* Problem requirements *
Once you have read the entries, copy all of them exactly.
================
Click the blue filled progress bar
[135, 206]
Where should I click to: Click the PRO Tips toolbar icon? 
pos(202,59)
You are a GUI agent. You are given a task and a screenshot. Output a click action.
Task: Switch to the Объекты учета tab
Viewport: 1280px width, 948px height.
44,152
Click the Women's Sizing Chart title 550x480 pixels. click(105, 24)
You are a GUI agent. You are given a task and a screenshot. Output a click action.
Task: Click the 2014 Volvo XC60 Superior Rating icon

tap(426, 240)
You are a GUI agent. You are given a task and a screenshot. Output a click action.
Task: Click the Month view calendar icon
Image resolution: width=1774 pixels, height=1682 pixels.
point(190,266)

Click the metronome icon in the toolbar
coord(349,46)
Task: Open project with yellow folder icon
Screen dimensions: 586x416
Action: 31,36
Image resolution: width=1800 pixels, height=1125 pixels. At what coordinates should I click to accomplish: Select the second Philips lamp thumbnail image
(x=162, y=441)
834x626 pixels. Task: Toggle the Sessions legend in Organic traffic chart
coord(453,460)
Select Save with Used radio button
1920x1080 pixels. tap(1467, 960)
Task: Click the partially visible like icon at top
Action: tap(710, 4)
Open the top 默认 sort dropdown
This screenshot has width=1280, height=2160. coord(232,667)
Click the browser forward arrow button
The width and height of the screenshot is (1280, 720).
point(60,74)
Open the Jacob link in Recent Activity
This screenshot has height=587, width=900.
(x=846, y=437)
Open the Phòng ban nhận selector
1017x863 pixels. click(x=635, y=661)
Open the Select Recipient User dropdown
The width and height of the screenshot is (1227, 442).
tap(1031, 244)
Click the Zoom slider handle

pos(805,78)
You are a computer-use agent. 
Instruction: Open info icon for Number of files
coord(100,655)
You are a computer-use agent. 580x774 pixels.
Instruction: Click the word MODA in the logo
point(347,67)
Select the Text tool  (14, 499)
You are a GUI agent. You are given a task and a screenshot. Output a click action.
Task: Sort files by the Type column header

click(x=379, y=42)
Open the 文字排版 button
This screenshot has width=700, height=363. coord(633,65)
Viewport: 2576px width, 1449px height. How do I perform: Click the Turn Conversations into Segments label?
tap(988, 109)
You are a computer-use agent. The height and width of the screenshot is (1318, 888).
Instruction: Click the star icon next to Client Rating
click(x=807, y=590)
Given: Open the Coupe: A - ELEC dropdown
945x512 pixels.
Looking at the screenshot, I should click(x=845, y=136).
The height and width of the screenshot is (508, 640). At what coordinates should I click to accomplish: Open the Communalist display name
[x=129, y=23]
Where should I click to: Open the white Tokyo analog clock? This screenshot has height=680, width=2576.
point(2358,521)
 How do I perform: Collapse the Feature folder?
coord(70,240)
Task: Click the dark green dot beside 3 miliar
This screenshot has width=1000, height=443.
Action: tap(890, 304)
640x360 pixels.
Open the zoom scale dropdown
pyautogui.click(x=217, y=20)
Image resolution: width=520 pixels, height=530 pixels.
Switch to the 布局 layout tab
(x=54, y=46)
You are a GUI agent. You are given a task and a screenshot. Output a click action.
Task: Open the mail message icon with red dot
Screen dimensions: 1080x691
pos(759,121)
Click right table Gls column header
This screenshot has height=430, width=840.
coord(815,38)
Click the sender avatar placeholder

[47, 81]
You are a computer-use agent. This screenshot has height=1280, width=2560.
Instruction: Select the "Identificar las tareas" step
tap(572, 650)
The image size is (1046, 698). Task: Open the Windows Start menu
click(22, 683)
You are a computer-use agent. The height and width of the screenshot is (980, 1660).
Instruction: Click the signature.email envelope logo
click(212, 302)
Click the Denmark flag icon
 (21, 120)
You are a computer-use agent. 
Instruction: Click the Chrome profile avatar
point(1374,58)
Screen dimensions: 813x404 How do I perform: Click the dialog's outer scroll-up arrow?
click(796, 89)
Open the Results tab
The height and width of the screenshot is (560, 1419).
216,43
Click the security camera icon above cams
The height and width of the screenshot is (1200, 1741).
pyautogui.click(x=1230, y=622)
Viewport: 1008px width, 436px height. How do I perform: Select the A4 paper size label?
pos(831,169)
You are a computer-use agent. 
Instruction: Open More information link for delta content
================
* Solution for this task *
Click the blue filled progress bar
[135, 206]
Where should I click to: Click the PRO Tips toolbar icon? 
pos(202,59)
You are a GUI agent. You are given a task and a screenshot. Output a click action.
Task: Switch to the Объекты учета tab
Viewport: 1280px width, 948px height.
44,152
Click the Women's Sizing Chart title 550x480 pixels. click(105, 24)
You are a GUI agent. You are given a task and a screenshot. Output a click action.
Task: Click the 2014 Volvo XC60 Superior Rating icon

tap(426, 240)
You are a GUI agent. You are given a task and a screenshot. Output a click action.
Task: Click the Month view calendar icon
Image resolution: width=1774 pixels, height=1682 pixels.
point(190,266)

Click the metronome icon in the toolbar
coord(349,46)
Task: Open project with yellow folder icon
Screen dimensions: 586x416
Action: 31,36
Image resolution: width=1800 pixels, height=1125 pixels. At what coordinates should I click to accomplish: Select the second Philips lamp thumbnail image
(x=162, y=441)
834x626 pixels. Task: Toggle the Sessions legend in Organic traffic chart
coord(453,460)
Select Save with Used radio button
1920x1080 pixels. tap(1467, 960)
Task: Click the partially visible like icon at top
Action: tap(710, 4)
Open the top 默认 sort dropdown
This screenshot has width=1280, height=2160. coord(232,667)
Click the browser forward arrow button
The width and height of the screenshot is (1280, 720).
point(60,74)
Open the Jacob link in Recent Activity
This screenshot has height=587, width=900.
(x=846, y=437)
Open the Phòng ban nhận selector
1017x863 pixels. click(x=635, y=661)
Open the Select Recipient User dropdown
The width and height of the screenshot is (1227, 442).
tap(1031, 244)
Click the Zoom slider handle

pos(805,78)
You are a computer-use agent. 
Instruction: Open info icon for Number of files
coord(100,655)
You are a computer-use agent. 580x774 pixels.
Instruction: Click the word MODA in the logo
point(347,67)
Select the Text tool  (14, 499)
You are a GUI agent. You are given a task and a screenshot. Output a click action.
Task: Sort files by the Type column header

click(x=379, y=42)
Open the 文字排版 button
This screenshot has width=700, height=363. coord(633,65)
Viewport: 2576px width, 1449px height. How do I perform: Click the Turn Conversations into Segments label?
tap(988, 109)
You are a computer-use agent. The height and width of the screenshot is (1318, 888).
Instruction: Click the star icon next to Client Rating
click(x=807, y=590)
Given: Open the Coupe: A - ELEC dropdown
945x512 pixels.
Looking at the screenshot, I should click(x=845, y=136).
The height and width of the screenshot is (508, 640). At what coordinates should I click to accomplish: Open the Communalist display name
[x=129, y=23]
Where should I click to: Open the white Tokyo analog clock? This screenshot has height=680, width=2576.
point(2358,521)
 How do I perform: Collapse the Feature folder?
coord(70,240)
Task: Click the dark green dot beside 3 miliar
This screenshot has width=1000, height=443.
Action: tap(890, 304)
640x360 pixels.
Open the zoom scale dropdown
pyautogui.click(x=217, y=20)
Image resolution: width=520 pixels, height=530 pixels.
Switch to the 布局 layout tab
(x=54, y=46)
You are a GUI agent. You are given a task and a screenshot. Output a click action.
Task: Open the mail message icon with red dot
Screen dimensions: 1080x691
pos(759,121)
Click right table Gls column header
This screenshot has height=430, width=840.
coord(815,38)
Click the sender avatar placeholder

[47, 81]
You are a computer-use agent. This screenshot has height=1280, width=2560.
Instruction: Select the "Identificar las tareas" step
tap(572, 650)
The image size is (1046, 698). Task: Open the Windows Start menu
click(22, 683)
You are a computer-use agent. The height and width of the screenshot is (980, 1660).
Instruction: Click the signature.email envelope logo
click(212, 302)
Click the Denmark flag icon
 (21, 120)
You are a computer-use agent. 
Instruction: Click the Chrome profile avatar
point(1374,58)
Screen dimensions: 813x404 How do I perform: Click the dialog's outer scroll-up arrow?
click(796, 89)
Open the Results tab
The height and width of the screenshot is (560, 1419).
216,43
Click the security camera icon above cams
The height and width of the screenshot is (1200, 1741).
pyautogui.click(x=1230, y=622)
Viewport: 1008px width, 436px height. How do I perform: Select the A4 paper size label?
pos(831,169)
You are a computer-use agent. 
Instruction: Open More information link for delta content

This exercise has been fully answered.